Top of DATASET EXTRACT

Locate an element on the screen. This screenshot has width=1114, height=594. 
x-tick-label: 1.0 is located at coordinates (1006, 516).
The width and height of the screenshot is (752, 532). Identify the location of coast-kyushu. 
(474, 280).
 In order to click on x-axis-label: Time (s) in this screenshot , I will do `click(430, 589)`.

Bottom of DATASET EXTRACT
Top of DATASET EXTRACT

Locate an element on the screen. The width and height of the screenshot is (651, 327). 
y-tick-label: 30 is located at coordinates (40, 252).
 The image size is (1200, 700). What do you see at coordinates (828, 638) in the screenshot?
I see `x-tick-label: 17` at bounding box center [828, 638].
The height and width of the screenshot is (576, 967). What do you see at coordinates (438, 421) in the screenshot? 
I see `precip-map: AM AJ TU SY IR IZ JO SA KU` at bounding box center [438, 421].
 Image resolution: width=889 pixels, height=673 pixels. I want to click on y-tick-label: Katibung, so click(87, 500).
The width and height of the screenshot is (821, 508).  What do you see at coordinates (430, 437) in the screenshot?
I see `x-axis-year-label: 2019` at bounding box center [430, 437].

Bottom of DATASET EXTRACT

WORK REQUEST » Can you copy out the records word for word, from the line that contains "Locate an element on the screen. The" through the line that contains "center [430, 437]."?

ANSWER SECTION »
Locate an element on the screen. The width and height of the screenshot is (651, 327). 
y-tick-label: 30 is located at coordinates (40, 252).
 The image size is (1200, 700). What do you see at coordinates (828, 638) in the screenshot?
I see `x-tick-label: 17` at bounding box center [828, 638].
The height and width of the screenshot is (576, 967). What do you see at coordinates (438, 421) in the screenshot? 
I see `precip-map: AM AJ TU SY IR IZ JO SA KU` at bounding box center [438, 421].
 Image resolution: width=889 pixels, height=673 pixels. I want to click on y-tick-label: Katibung, so click(87, 500).
The width and height of the screenshot is (821, 508).  What do you see at coordinates (430, 437) in the screenshot?
I see `x-axis-year-label: 2019` at bounding box center [430, 437].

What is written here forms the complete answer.